**** DATA TO EXAMINE
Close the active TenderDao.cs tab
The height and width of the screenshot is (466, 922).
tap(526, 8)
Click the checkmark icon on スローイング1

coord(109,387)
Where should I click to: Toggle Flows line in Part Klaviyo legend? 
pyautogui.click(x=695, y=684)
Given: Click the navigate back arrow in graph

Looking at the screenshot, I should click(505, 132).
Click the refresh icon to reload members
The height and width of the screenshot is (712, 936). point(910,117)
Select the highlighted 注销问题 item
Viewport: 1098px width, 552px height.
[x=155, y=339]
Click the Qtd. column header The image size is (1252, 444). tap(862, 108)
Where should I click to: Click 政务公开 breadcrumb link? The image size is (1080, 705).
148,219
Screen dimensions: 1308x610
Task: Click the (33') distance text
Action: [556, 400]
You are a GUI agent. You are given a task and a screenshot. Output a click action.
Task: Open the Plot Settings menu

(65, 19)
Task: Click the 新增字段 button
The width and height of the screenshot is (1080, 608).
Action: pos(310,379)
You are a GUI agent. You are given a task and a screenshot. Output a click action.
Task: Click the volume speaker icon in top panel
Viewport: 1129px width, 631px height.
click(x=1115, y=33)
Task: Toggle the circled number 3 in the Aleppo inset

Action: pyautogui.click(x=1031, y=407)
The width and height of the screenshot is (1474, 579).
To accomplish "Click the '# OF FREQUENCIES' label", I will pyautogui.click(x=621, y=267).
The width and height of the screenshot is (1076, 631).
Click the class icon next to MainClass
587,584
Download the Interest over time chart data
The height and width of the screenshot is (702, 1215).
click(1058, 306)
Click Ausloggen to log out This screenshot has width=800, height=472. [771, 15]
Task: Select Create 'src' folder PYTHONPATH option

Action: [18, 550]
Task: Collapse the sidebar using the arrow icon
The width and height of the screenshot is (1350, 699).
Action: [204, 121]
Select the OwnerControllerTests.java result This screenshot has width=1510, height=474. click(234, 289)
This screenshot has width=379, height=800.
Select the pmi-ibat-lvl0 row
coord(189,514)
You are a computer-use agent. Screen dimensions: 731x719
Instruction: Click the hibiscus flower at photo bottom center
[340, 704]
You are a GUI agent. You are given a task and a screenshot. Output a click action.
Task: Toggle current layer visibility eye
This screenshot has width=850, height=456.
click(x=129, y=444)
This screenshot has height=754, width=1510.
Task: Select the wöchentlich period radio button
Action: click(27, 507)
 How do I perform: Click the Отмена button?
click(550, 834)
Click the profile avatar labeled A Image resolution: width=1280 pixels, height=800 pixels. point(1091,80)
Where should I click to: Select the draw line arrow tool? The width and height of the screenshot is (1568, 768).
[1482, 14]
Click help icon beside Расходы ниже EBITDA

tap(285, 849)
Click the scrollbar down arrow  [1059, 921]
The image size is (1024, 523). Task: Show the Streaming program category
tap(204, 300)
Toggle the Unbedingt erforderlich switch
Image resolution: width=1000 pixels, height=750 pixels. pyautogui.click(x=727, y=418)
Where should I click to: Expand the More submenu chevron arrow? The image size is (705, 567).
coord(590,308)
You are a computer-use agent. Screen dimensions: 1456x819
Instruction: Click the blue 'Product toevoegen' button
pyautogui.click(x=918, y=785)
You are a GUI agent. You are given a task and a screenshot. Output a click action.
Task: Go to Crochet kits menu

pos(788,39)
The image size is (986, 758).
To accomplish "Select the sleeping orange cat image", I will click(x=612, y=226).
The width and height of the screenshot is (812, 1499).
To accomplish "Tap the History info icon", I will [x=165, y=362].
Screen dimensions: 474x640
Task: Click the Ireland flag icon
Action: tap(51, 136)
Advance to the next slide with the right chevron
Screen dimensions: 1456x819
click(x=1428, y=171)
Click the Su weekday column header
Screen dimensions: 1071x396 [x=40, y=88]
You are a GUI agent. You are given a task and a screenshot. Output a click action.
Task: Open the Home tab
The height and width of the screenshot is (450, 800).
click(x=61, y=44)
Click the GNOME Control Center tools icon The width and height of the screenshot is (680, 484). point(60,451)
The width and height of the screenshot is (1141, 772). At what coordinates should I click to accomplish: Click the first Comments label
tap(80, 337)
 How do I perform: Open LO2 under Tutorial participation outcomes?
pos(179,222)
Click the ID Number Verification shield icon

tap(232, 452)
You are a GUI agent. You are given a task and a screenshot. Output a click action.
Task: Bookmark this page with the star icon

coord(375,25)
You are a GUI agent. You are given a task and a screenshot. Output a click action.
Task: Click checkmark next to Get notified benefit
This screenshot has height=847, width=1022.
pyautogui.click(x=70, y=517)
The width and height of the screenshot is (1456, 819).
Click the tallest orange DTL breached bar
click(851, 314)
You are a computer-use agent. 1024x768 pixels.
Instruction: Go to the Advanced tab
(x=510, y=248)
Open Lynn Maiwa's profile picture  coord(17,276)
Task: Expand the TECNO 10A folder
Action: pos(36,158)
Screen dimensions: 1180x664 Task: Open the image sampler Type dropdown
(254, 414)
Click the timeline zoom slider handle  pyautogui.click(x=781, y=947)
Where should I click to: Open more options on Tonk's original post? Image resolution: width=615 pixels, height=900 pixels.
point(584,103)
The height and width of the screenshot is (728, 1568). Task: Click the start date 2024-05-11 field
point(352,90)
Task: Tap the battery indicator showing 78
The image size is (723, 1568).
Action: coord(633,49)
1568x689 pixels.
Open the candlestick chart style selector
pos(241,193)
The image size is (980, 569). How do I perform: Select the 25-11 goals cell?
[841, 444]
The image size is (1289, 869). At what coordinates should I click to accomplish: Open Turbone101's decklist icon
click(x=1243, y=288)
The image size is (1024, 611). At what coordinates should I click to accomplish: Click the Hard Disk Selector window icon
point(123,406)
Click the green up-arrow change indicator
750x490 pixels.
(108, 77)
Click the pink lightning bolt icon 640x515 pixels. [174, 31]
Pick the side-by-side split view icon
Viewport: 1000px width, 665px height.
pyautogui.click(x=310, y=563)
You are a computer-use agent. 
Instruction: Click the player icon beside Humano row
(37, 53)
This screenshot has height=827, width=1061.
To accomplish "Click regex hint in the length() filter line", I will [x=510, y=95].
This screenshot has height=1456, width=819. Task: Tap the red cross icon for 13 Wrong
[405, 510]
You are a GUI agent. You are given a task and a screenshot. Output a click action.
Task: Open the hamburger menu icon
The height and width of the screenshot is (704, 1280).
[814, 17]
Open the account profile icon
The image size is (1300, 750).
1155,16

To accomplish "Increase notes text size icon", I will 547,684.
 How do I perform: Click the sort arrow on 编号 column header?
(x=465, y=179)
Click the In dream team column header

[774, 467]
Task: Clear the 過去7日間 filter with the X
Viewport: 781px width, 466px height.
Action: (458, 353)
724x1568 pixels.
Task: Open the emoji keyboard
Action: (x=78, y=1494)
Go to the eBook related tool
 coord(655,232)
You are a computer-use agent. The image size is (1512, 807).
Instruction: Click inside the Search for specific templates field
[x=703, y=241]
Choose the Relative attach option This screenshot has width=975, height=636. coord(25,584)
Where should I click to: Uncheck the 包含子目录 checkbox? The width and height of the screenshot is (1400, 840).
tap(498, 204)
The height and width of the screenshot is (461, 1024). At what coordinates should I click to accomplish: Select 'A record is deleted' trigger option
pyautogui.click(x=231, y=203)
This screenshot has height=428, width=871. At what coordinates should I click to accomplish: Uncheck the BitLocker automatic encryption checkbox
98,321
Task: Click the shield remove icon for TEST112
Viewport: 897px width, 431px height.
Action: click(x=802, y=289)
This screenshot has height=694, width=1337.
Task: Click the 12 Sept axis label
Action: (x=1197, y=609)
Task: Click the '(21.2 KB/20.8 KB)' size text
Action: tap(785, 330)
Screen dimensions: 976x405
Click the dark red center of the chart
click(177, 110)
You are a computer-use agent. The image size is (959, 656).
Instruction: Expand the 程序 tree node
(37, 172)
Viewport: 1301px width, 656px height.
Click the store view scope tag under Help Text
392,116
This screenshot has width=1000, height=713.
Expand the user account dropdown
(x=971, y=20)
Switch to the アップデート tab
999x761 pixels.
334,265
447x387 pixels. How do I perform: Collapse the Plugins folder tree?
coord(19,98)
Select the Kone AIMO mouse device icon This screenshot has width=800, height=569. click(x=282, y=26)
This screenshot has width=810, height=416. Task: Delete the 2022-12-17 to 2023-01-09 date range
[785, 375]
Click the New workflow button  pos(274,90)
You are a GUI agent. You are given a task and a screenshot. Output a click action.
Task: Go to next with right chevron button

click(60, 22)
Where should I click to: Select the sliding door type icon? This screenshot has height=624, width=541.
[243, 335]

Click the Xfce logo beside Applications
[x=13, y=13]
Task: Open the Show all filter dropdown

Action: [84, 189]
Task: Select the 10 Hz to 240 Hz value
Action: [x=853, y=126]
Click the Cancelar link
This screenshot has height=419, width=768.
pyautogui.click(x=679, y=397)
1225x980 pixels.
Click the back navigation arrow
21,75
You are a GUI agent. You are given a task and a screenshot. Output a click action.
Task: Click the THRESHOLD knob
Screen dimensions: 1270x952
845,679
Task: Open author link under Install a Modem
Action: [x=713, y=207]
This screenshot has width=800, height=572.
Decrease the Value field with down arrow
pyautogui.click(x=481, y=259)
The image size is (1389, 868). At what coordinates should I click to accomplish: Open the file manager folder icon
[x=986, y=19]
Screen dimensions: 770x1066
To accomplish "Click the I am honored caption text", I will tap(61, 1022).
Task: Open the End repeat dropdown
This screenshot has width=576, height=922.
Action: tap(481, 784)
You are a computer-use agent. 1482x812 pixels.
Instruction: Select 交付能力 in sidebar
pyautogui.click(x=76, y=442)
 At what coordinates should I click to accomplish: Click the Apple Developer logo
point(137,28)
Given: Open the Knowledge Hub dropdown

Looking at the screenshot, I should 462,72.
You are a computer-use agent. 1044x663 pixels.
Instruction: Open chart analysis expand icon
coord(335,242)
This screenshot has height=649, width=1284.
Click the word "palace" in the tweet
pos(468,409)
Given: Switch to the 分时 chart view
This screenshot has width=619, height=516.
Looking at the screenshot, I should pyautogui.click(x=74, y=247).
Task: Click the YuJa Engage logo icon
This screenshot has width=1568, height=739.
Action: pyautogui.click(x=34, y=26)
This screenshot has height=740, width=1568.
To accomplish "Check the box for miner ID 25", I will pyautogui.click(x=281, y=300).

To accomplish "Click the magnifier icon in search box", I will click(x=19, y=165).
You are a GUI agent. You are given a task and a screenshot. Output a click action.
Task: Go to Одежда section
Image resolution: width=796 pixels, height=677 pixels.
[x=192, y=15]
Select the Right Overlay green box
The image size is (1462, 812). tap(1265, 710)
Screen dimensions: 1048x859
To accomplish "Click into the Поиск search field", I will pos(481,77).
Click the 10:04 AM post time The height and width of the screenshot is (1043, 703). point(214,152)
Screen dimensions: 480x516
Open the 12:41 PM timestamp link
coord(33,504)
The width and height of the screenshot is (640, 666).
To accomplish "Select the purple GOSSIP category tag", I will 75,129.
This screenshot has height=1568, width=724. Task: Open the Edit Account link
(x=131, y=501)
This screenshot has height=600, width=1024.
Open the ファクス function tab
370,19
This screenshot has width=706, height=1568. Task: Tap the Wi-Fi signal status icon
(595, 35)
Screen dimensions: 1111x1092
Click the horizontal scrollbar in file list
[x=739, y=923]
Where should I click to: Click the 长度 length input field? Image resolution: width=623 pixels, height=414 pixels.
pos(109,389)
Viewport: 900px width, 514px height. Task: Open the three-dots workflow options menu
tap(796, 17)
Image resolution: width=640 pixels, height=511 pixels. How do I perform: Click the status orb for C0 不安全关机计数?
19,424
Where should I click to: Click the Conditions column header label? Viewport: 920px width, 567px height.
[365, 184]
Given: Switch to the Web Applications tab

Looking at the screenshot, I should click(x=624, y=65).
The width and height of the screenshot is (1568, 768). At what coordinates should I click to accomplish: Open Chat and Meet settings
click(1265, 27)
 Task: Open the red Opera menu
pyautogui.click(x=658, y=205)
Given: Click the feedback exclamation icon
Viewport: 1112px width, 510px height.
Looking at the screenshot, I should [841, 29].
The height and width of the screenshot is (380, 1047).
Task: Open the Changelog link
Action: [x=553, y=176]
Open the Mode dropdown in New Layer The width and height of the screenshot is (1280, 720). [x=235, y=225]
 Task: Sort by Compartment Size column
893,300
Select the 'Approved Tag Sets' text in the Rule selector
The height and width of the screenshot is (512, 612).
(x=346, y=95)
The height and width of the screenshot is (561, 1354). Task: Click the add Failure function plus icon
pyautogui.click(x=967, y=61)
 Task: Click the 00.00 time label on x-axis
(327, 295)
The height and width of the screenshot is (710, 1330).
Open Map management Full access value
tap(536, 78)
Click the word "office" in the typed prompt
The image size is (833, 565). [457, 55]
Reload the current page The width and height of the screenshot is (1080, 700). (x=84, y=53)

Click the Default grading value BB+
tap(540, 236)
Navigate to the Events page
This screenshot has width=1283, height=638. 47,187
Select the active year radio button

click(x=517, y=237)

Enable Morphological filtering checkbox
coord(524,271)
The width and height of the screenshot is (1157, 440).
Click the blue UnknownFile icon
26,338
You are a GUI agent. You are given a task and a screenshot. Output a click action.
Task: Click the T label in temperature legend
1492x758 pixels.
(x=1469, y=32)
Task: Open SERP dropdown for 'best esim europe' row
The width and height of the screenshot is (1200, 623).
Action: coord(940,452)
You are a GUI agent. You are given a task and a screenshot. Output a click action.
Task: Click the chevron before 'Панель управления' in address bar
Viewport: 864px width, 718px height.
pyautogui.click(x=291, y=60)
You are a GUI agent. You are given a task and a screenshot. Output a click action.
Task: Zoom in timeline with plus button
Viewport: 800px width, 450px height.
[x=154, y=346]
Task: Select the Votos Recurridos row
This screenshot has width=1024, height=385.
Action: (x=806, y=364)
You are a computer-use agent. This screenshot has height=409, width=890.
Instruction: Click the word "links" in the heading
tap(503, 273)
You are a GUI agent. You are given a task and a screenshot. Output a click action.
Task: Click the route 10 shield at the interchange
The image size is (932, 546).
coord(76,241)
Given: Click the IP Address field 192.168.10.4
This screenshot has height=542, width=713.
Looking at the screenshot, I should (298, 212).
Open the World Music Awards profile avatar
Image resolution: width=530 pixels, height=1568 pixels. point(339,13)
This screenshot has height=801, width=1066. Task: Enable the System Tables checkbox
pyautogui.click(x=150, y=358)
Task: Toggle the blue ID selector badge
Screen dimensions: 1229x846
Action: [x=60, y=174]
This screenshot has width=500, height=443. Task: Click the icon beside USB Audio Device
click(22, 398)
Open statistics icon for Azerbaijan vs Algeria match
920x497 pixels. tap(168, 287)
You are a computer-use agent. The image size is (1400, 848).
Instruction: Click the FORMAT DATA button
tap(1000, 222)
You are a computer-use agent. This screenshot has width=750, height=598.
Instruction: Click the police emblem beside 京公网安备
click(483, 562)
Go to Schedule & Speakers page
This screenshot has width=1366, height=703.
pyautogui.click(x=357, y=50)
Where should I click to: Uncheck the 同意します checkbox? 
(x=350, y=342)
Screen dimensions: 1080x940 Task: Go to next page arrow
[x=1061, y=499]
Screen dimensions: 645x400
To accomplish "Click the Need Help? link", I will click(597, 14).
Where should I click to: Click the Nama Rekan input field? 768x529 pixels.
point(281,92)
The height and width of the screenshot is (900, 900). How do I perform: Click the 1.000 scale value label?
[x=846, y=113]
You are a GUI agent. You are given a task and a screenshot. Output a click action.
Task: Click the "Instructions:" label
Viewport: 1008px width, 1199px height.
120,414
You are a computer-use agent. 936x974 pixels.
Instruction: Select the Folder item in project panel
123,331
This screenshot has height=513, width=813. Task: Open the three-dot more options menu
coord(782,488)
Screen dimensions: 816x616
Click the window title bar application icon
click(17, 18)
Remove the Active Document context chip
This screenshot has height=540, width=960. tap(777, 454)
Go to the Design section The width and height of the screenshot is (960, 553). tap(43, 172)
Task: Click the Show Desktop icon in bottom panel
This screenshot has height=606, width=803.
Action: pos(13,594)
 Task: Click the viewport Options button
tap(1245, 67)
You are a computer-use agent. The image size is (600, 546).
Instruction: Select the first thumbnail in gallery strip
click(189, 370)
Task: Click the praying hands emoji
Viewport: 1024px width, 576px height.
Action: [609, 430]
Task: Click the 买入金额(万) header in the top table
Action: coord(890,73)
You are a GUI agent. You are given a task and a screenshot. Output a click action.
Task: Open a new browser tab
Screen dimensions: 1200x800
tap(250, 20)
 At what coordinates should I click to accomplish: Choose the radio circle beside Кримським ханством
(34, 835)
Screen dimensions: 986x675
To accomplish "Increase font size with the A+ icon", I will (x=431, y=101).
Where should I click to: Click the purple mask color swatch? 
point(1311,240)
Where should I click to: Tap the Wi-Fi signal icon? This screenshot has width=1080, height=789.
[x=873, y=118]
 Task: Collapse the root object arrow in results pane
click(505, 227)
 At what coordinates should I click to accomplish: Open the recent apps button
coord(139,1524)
********
Could you restate word for word the lines above from the one containing "The image size is (1024, 611)." through the one containing "Task: Click the shield", both included, and nothing else?

ANSWER TO THE PROBLEM.
The image size is (1024, 611). At what coordinates should I click to accomplish: Click the Hard Disk Selector window icon
point(123,406)
Click the green up-arrow change indicator
750x490 pixels.
(108, 77)
Click the pink lightning bolt icon 640x515 pixels. [174, 31]
Pick the side-by-side split view icon
Viewport: 1000px width, 665px height.
pyautogui.click(x=310, y=563)
You are a computer-use agent. 
Instruction: Click the player icon beside Humano row
(37, 53)
This screenshot has height=827, width=1061.
To accomplish "Click regex hint in the length() filter line", I will [x=510, y=95].
This screenshot has height=1456, width=819. Task: Tap the red cross icon for 13 Wrong
[405, 510]
You are a GUI agent. You are given a task and a screenshot. Output a click action.
Task: Open the hamburger menu icon
The height and width of the screenshot is (704, 1280).
[814, 17]
Open the account profile icon
The image size is (1300, 750).
1155,16

To accomplish "Increase notes text size icon", I will 547,684.
 How do I perform: Click the sort arrow on 编号 column header?
(x=465, y=179)
Click the In dream team column header

[774, 467]
Task: Clear the 過去7日間 filter with the X
Viewport: 781px width, 466px height.
Action: (458, 353)
724x1568 pixels.
Task: Open the emoji keyboard
Action: (x=78, y=1494)
Go to the eBook related tool
 coord(655,232)
You are a computer-use agent. The image size is (1512, 807).
Instruction: Click inside the Search for specific templates field
[x=703, y=241]
Choose the Relative attach option This screenshot has width=975, height=636. coord(25,584)
Where should I click to: Uncheck the 包含子目录 checkbox? The width and height of the screenshot is (1400, 840).
tap(498, 204)
The height and width of the screenshot is (461, 1024). At what coordinates should I click to accomplish: Select 'A record is deleted' trigger option
pyautogui.click(x=231, y=203)
This screenshot has height=428, width=871. At what coordinates should I click to accomplish: Uncheck the BitLocker automatic encryption checkbox
98,321
Task: Click the shield remove icon for TEST112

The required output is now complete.